Em um desses toques, a mão de Jane manteve-se nos cabelos, por trás da nuca do menino, afagando-os e depois deslizando até o pescoço, que começou a acariciar. Tiago, sentindo-se em brasa e já quase sem condições de manter o diálogo, levou suas mãos aos ombros da atriz, nos quais ensaiou algumas carícias, um tanto trêmulas de início. Os corpos se aproximaram de vez, estreitando-se em carícias mais firmes, seguidas do primeiro beijo. Tiago esqueceu a inveja que sentira de tantos atores que vira contracenar com Jane e beijá-la nos filmes. Nenhum dos beijos vistos comparava-se àquele. Entendeu, como nunca, o sentido da expressão “lábios aveludados”. A boca de Jane era puro veludo, macio e capaz de aquecer em pleno Ártico.
Quando os beijos se interrompiam, os olhos do adolescente abriam-se e voltavam-se, extasiados, para o rosto e o corpo de Jane, que lhe pareciam infinitamente mais deslumbrantes do que em qualquer filme ou foto antes vistos. Sempre imaginara que sua estrela favorita deveria ser mais linda ao vivo. Comprovar que assim de fato era aumentava seu orgulho e o prazer de ali estar com ela. Voltaram a beijar-se. A sala do cinema parecia girar como um rolo de filme. As luzes fracas do teto foram esmaecendo e sumindo, substituídas pelas estrelas da noite lá fora. Nenhuma ofuscava, contudo, o brilho da estrela que Tiago apertava em seus braços.

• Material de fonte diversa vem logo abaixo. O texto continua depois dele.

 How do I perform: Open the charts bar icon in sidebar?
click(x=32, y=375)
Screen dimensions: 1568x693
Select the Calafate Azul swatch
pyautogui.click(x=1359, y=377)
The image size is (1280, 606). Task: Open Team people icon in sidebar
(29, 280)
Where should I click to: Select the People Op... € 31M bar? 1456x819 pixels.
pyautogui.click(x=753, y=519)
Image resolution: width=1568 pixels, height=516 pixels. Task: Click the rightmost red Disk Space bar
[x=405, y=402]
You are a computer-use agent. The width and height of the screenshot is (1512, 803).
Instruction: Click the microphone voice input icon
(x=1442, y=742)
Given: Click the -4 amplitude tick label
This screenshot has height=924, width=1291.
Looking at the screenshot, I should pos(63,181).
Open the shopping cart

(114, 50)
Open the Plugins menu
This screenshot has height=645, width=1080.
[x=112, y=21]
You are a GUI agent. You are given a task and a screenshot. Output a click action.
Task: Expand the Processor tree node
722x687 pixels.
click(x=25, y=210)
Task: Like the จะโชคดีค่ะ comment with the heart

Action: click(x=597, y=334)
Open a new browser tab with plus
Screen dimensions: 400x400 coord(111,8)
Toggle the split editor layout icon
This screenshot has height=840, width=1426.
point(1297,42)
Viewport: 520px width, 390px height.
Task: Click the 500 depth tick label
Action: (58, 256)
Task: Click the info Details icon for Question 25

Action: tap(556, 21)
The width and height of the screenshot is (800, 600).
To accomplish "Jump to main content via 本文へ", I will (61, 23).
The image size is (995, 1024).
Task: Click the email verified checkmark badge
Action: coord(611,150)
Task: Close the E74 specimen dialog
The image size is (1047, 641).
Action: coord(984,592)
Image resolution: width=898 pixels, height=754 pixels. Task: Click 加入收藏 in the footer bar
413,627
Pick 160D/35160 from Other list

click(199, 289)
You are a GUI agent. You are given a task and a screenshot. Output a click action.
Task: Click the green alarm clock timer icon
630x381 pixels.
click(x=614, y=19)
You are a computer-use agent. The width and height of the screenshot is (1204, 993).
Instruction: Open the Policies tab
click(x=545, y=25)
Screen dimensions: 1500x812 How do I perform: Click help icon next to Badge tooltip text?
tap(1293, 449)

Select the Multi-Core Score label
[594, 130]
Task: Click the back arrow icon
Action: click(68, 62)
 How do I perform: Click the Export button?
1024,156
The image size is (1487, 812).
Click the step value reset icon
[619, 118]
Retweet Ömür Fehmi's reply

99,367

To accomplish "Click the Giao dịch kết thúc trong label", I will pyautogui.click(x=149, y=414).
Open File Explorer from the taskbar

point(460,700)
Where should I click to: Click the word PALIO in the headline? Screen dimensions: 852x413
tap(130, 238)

Tal qual a sala de cinema, tal qual a noite estrelada, sua mente também girou, a ampliar a sensação do êxtase amoroso.
Horas depois, ele ainda estava sentado na poltrona, quando um empregado do cinema lhe perguntou por que não havia ido embora. Olhou em volta, confirmou que Jane se fora, endireitou e abotoou sua camisa e, sorrindo para o empregado, como se nada houvesse, levantou-se e saiu. Começava a amanhecer. O calor típico das noites e madrugadas cariocas combinou, como nunca, com o calor experimentado por Tiago nesse inesquecível encontro com Jane Loren. Feliz com seu fantástico caso de amor, o menino caminhava menos rápido do que de hábito, a assoviar e a perguntar-se quando estrearia o próximo filme da fulgurante estrela. Convenceu-se de vez de que, entre todas as artes, seria sempre fascinado pela magia do cinema.